# Exercise details:
Would you write out the records below exactly as given?

# Records provided:
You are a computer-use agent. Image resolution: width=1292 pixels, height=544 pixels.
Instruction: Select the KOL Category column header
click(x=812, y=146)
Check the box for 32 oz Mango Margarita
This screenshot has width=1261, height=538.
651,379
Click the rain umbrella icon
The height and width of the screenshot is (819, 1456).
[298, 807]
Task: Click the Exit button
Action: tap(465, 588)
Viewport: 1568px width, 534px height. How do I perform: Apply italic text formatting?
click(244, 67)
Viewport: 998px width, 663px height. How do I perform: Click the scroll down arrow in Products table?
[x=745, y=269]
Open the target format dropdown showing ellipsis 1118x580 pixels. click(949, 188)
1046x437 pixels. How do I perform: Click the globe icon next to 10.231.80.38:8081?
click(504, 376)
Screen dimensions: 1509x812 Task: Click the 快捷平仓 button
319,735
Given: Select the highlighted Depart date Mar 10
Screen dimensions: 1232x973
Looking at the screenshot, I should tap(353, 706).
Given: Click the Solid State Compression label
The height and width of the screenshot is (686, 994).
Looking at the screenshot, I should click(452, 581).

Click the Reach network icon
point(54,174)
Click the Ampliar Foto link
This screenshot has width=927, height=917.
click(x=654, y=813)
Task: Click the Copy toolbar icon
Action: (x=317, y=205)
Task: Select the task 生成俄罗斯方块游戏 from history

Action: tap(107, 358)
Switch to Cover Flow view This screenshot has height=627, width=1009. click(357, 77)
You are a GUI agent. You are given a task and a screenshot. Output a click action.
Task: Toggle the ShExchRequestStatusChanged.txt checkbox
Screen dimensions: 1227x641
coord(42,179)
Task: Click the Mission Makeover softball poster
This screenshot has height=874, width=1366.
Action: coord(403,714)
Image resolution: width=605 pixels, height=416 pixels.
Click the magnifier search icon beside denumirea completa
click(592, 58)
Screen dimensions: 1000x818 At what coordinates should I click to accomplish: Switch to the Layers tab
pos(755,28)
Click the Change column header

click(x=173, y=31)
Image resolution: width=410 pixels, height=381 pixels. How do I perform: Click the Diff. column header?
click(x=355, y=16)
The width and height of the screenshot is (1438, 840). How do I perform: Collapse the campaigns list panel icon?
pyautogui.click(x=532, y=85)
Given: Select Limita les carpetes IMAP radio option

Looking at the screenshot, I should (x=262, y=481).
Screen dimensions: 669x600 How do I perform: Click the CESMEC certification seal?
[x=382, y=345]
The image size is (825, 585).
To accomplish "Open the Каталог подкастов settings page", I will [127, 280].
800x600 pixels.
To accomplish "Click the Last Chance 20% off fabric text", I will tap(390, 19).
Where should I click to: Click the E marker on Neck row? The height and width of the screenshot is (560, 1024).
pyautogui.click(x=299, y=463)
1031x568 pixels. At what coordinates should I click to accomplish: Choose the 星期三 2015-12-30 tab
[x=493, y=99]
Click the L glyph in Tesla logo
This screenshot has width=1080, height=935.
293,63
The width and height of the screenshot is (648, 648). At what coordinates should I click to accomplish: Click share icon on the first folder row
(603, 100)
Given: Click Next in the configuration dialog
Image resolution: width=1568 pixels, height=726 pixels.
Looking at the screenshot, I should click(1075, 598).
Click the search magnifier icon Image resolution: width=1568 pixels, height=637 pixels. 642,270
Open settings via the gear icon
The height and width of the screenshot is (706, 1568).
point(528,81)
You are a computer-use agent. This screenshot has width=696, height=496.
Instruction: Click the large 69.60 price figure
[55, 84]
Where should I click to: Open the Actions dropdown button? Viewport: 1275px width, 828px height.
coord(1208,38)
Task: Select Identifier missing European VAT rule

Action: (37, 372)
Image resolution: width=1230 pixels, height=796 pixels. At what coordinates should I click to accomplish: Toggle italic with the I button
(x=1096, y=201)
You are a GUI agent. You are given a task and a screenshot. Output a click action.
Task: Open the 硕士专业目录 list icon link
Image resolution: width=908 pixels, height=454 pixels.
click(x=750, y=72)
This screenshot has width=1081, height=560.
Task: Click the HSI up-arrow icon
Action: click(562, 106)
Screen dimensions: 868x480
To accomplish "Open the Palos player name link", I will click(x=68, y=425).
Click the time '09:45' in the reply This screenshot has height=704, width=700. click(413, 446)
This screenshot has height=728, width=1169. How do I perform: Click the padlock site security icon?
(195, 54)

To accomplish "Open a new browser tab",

# Task output:
You are a computer-use agent. Image resolution: width=1292 pixels, height=544 pixels.
Instruction: Select the KOL Category column header
click(x=812, y=146)
Check the box for 32 oz Mango Margarita
This screenshot has width=1261, height=538.
651,379
Click the rain umbrella icon
The height and width of the screenshot is (819, 1456).
[298, 807]
Task: Click the Exit button
Action: tap(465, 588)
Viewport: 1568px width, 534px height. How do I perform: Apply italic text formatting?
click(244, 67)
Viewport: 998px width, 663px height. How do I perform: Click the scroll down arrow in Products table?
[x=745, y=269]
Open the target format dropdown showing ellipsis 1118x580 pixels. click(949, 188)
1046x437 pixels. How do I perform: Click the globe icon next to 10.231.80.38:8081?
click(504, 376)
Screen dimensions: 1509x812 Task: Click the 快捷平仓 button
319,735
Given: Select the highlighted Depart date Mar 10
Screen dimensions: 1232x973
Looking at the screenshot, I should tap(353, 706).
Given: Click the Solid State Compression label
The height and width of the screenshot is (686, 994).
Looking at the screenshot, I should click(452, 581).

Click the Reach network icon
point(54,174)
Click the Ampliar Foto link
This screenshot has width=927, height=917.
click(x=654, y=813)
Task: Click the Copy toolbar icon
Action: (x=317, y=205)
Task: Select the task 生成俄罗斯方块游戏 from history

Action: tap(107, 358)
Switch to Cover Flow view This screenshot has height=627, width=1009. click(357, 77)
You are a GUI agent. You are given a task and a screenshot. Output a click action.
Task: Toggle the ShExchRequestStatusChanged.txt checkbox
Screen dimensions: 1227x641
coord(42,179)
Task: Click the Mission Makeover softball poster
This screenshot has height=874, width=1366.
Action: coord(403,714)
Image resolution: width=605 pixels, height=416 pixels.
Click the magnifier search icon beside denumirea completa
click(592, 58)
Screen dimensions: 1000x818 At what coordinates should I click to accomplish: Switch to the Layers tab
pos(755,28)
Click the Change column header

click(x=173, y=31)
Image resolution: width=410 pixels, height=381 pixels. How do I perform: Click the Diff. column header?
click(x=355, y=16)
The width and height of the screenshot is (1438, 840). How do I perform: Collapse the campaigns list panel icon?
pyautogui.click(x=532, y=85)
Given: Select Limita les carpetes IMAP radio option

Looking at the screenshot, I should (x=262, y=481).
Screen dimensions: 669x600 How do I perform: Click the CESMEC certification seal?
[x=382, y=345]
The image size is (825, 585).
To accomplish "Open the Каталог подкастов settings page", I will [127, 280].
800x600 pixels.
To accomplish "Click the Last Chance 20% off fabric text", I will tap(390, 19).
Where should I click to: Click the E marker on Neck row? The height and width of the screenshot is (560, 1024).
pyautogui.click(x=299, y=463)
1031x568 pixels. At what coordinates should I click to accomplish: Choose the 星期三 2015-12-30 tab
[x=493, y=99]
Click the L glyph in Tesla logo
This screenshot has width=1080, height=935.
293,63
The width and height of the screenshot is (648, 648). At what coordinates should I click to accomplish: Click share icon on the first folder row
(603, 100)
Given: Click Next in the configuration dialog
Image resolution: width=1568 pixels, height=726 pixels.
Looking at the screenshot, I should click(1075, 598).
Click the search magnifier icon Image resolution: width=1568 pixels, height=637 pixels. 642,270
Open settings via the gear icon
The height and width of the screenshot is (706, 1568).
point(528,81)
You are a computer-use agent. This screenshot has width=696, height=496.
Instruction: Click the large 69.60 price figure
[55, 84]
Where should I click to: Open the Actions dropdown button? Viewport: 1275px width, 828px height.
coord(1208,38)
Task: Select Identifier missing European VAT rule

Action: (37, 372)
Image resolution: width=1230 pixels, height=796 pixels. At what coordinates should I click to accomplish: Toggle italic with the I button
(x=1096, y=201)
You are a GUI agent. You are given a task and a screenshot. Output a click action.
Task: Open the 硕士专业目录 list icon link
Image resolution: width=908 pixels, height=454 pixels.
click(x=750, y=72)
This screenshot has width=1081, height=560.
Task: Click the HSI up-arrow icon
Action: click(562, 106)
Screen dimensions: 868x480
To accomplish "Open the Palos player name link", I will click(x=68, y=425).
Click the time '09:45' in the reply This screenshot has height=704, width=700. click(413, 446)
This screenshot has height=728, width=1169. How do I perform: Click the padlock site security icon?
(195, 54)

To accomplish "Open a new browser tab",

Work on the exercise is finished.